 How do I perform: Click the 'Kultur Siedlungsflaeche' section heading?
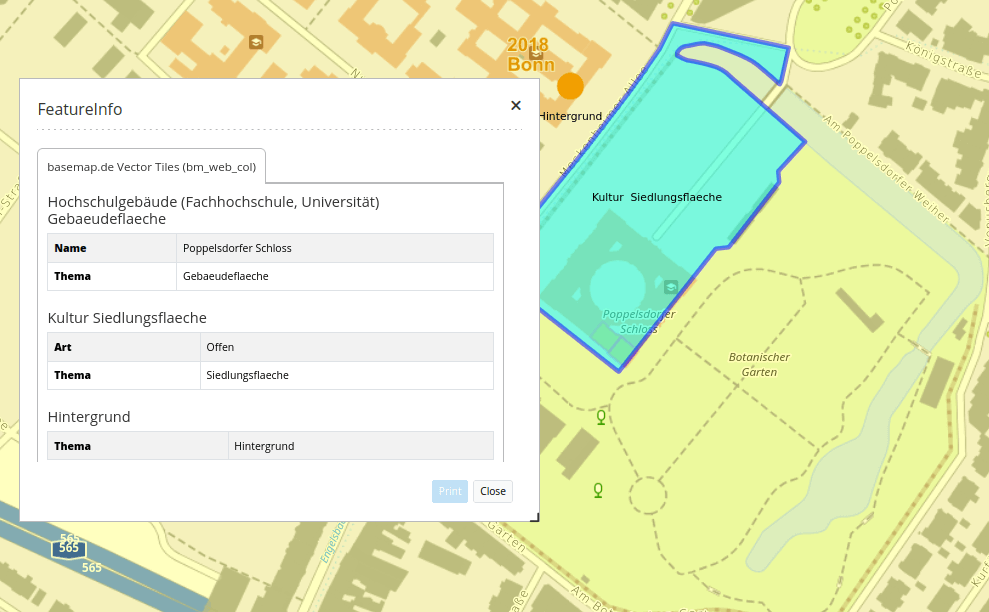click(127, 318)
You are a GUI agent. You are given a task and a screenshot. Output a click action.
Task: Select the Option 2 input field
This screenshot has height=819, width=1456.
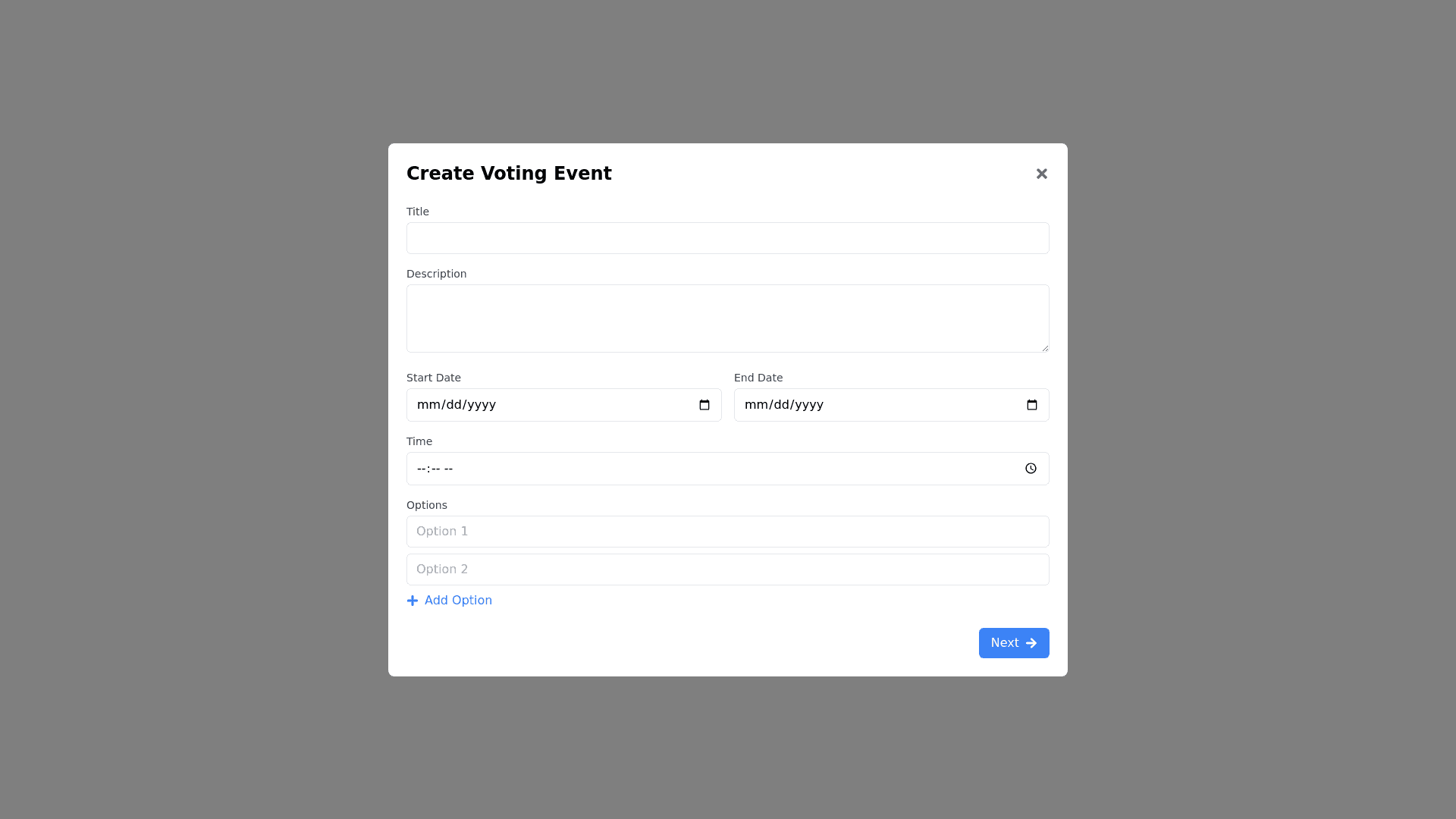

WORK TO BE COMPLETED
In the records above, find each line with the word "screenshot" and copy it out.

SOLUTION FOR THIS TASK
You are a GUI agent. You are given a task and a screenshot. Output a click action.
This screenshot has height=819, width=1456.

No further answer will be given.